======== TASK MATERIAL ========
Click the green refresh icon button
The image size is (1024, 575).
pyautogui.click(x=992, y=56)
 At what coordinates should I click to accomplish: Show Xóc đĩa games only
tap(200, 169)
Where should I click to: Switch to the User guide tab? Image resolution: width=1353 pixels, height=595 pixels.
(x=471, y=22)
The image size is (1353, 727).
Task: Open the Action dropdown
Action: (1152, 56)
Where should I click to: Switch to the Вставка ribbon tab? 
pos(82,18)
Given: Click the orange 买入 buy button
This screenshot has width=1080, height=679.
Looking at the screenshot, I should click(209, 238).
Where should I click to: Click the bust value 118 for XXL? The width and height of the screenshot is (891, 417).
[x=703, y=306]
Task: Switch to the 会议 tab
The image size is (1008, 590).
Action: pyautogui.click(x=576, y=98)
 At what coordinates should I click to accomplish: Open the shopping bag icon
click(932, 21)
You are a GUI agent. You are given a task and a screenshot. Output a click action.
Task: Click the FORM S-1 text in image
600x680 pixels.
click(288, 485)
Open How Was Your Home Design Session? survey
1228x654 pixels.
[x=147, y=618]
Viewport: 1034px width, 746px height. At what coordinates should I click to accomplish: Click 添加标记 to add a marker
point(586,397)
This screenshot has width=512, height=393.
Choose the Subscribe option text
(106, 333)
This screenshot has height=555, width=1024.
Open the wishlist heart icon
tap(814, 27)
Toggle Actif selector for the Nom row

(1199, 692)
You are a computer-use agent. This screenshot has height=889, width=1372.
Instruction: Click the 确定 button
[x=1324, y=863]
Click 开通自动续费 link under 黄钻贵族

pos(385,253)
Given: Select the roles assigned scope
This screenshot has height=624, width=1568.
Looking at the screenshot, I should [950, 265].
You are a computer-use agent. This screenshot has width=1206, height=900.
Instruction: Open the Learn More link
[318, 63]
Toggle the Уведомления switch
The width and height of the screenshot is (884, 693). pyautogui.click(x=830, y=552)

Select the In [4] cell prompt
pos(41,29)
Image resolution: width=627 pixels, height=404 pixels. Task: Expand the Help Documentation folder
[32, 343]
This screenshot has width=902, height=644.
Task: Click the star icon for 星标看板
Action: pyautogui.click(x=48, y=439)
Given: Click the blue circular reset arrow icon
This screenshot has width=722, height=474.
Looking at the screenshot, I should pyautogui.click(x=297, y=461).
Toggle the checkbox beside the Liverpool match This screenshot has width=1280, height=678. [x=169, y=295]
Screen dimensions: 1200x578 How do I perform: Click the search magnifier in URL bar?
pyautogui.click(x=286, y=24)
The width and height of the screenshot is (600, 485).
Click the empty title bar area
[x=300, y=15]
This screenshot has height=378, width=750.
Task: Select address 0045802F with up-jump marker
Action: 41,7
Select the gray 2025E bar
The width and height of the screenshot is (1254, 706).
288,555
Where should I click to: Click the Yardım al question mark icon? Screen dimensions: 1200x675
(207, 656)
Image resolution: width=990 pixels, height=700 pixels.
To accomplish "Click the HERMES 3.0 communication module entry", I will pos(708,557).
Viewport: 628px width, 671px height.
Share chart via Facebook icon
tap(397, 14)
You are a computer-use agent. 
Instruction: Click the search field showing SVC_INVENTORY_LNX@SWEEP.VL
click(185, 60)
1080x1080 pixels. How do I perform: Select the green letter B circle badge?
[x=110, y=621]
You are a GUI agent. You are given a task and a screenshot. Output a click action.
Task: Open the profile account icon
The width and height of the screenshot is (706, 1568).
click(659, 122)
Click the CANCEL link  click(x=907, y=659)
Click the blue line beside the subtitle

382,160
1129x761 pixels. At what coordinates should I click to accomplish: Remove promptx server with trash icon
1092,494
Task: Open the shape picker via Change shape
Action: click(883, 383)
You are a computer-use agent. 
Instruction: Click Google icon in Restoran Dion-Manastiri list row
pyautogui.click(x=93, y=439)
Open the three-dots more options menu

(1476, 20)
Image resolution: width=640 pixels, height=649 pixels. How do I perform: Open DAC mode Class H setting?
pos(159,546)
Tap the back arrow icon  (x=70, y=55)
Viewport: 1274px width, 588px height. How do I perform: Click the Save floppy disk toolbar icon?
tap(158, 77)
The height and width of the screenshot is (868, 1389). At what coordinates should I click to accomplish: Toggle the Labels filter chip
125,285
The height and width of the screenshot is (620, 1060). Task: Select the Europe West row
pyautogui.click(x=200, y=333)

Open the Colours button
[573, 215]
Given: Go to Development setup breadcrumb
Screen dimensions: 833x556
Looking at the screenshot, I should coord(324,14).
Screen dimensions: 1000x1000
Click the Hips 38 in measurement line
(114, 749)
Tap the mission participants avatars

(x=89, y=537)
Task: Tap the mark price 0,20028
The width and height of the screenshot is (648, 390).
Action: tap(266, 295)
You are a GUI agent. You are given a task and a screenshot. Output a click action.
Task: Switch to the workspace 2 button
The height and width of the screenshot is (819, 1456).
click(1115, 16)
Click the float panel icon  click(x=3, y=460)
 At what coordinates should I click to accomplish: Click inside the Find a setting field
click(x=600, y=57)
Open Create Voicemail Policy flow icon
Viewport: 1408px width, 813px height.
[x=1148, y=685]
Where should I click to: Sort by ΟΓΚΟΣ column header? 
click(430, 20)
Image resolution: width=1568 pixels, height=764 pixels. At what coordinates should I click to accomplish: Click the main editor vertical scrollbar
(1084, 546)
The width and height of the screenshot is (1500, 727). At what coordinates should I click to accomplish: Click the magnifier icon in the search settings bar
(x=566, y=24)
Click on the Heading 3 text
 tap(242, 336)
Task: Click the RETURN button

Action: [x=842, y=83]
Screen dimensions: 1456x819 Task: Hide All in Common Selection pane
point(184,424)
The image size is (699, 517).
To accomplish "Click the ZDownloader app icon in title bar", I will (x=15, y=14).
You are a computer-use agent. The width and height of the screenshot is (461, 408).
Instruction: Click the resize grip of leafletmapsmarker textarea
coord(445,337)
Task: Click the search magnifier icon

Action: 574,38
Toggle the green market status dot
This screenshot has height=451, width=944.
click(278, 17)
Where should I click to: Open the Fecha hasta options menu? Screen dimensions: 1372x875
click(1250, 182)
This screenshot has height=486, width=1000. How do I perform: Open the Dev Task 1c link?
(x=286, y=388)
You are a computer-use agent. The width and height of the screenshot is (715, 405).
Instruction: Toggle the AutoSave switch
========
_TASK REQUIREMENTS:_
Among the records, find the lines that contain "will" and copy each of them.

_YOUR SOLUTION:_
To accomplish "Click the HERMES 3.0 communication module entry", I will pos(708,557).
To accomplish "Click the ZDownloader app icon in title bar", I will (x=15, y=14).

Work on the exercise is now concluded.